MMP-2 Mediates Angiotensin II–Induced Hypertension Under the Transcriptional Control of MMP-7 and TACE

2011 
Development of cardiovascular disease induced by excessive Gq protein–coupled receptor agonist stimulation depends on signaling networks involving multiple matrix metalloproteinases (MMPs) and metalloproteinase disintegrins (ADAMs). Here, we hypothesized that MMP-2, being a major gelatinase in cardiac and vascular tissue, was likely to play a key role in cardiovascular homeostasis. We targeted MMP-2 using complementary and overlapping approaches involving pharmacological inhibition and RNA interference in mice treated with angiotensin II (1.4 mg/kg per day) for 12 days. We studied the development of hypertension (by tail cuff plethysmography), cardiac hypertrophy (by M-mode echocardiography, cardiomyocyte cross-sectional area, and quantitative real-time polymerase chain reaction (qRT-PCR) analysis of hypertrophy marker genes), and fibrosis (by picrosirius red collagen staining and qRT-PCR analysis of fibrosis marker genes) in mice receiving angiotensin II. We found that angiotensin II infusion upregulated MMP-2 concurrent with the development of hypertension, hypertrophy, and fibrosis.
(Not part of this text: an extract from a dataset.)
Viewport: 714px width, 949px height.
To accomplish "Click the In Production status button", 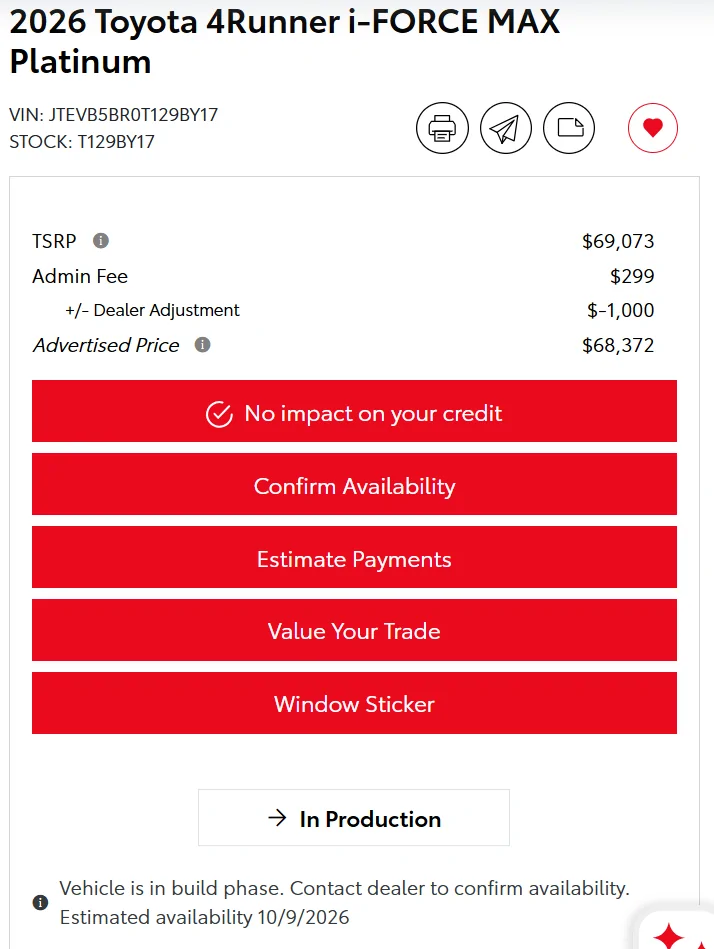I will point(354,818).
This upregulation of MMP-2 depended on MMP-7 and TACE (tumor necrosis factor-α convertase, ADAM-17). RNA interference targeting MMP-7 and TACE attenuated the angiotensin II–induced upregulation of MMP-2 and prevented the development of hypertension, as well as development of cardiac hypertrophy and fibrosis. In contrast, pharmacological inhibition and RNA interference of MMP-2 attenuated angiotensin II–induced hypertension, without influencing development of cardiac hypertrophy or fibrosis. Downstream of MMP-7 and TACE, MMP-2 mediated angiotensin II–induced hypertension, but did not mediate cardiac hypertrophy or fibrosis. This suggests a functional specialization of MMP-2 in agonist–induced cardiovascular disease development that has potential implications for the design of metalloproteinase-based therapeutic strategies.